Ardan—pemuda yang dipanggil El tadi—mengembuskan napas malas. Cowok itu kemudian berlari ke luar kamar, lalu secepat kilat masuk kembali dengan tangan kanan yang sudah membawa sapu.

Melihat hal itu, mata Risha kontan melebar. Tangannya refleks bergerak menahan pergerakan Ardan yang ingin menyapu tehnya. "Jangan disapu, El! Sayang! Kemarin baru beli."

"Nanti aku beliin selusin!" celetuk Ardan sambil menyapu teh itu dengan cekatan.

Tidak! Tehnya tidak dibuang di tempat sampah, melainkan cuma dialihtempatkan menjadi di bawah kasur. Apa-apaan, coba?

"Buat apa disapu, kalo ujung-ujungnya juga ditaro di sana?"

"Ish! Darurat, Nal! Lagian ngapain, sih, nyemilin teh kaya gitu? Enak juga keripik singkong!"

"Mbuh!"

🍵🍵🍵

"Kampret! Kamu dari tadi seret-seret aku kayak kambing cuma buat nemenin nonton ini?" Risha bertanya dengan nada tidak habis pikir. Matanya melirik sinis ke arah Ardan yang malah tampak stay cool dengan wajah datarnya.

Pasalnya, Ardan tadi naik motor kebut-kebutan dari rumah Risha ke desa tetangga secara tidak sabar, itu hanya untuk menyuruh Risha menemani cowok itu menonton lomba panjat pinang! Astaga! Coba bayangkan! Bagaimana Risha tidak kesal, coba?

"Sengaja," jawab Ardan enteng, "biar kamu nggak nyemilin teh mulu di rumah!"

Dan juga biar kamu gak kepikiran terus-terusan tentang hal itu, lanjutnya dalam hati.

"Gundulmu!"

Ardan hanya terkekeh menanggapi umpatan itu.

Ardan Elfata Haroon, sering dipanggil Ardan di kalangan teman-temannya. Seorang pemuda tinggi pemilik sanggar Singa Budaya Lestari. Sanggar seni Barongan yang akhir-akhir ini menjadi perbincangan di kalangan pecinta seni.

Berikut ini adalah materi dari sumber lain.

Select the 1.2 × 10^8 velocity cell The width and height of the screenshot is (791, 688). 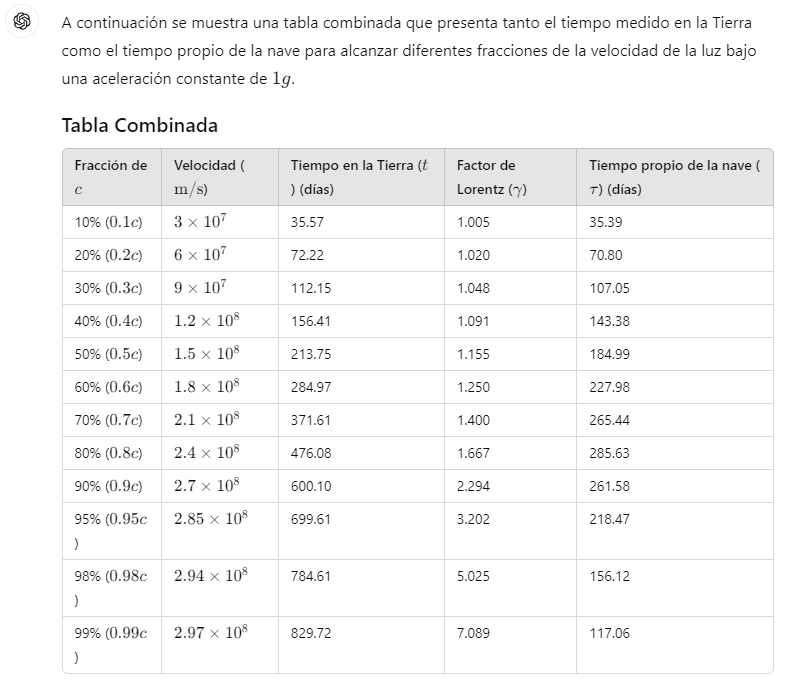tap(220, 321)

Namun, seperti halnya Risha, cowok itu juga mempunyai panggilan khusus dari Risha serta keluarganya.

Elfata, itulah panggilannya bila di rumah dan juga panggilannya dari kecil semenjak masih bersama sang ibu. Jadi, tidak heran jika Risha memanggilnya dengan nama El saja karena ia merupakan tetangga sekaligus sahabat kecil cowok itu.

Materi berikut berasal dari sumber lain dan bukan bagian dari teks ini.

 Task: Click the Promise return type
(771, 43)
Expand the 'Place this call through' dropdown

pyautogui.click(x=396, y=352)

Bahkan, saking dekatnya mereka, pagi, siang, sore, malam, keduanya hampir tidak pernah absen untuk bertemu. Walau sekadar mengganggu, bercanda, atau cuma main pelotot-pelototan, tetapi, salah satunya pasti selalu menyempatkan diri untuk berkunjung.

Cowok berkulit kuning langsat itu terlihat sudah memusatkan pandangan ke arah pohon pinang yang ditanam kembali ke tengah lapangan. Risha pun mau tak mau jadi ikut memperhatikan pohon itu.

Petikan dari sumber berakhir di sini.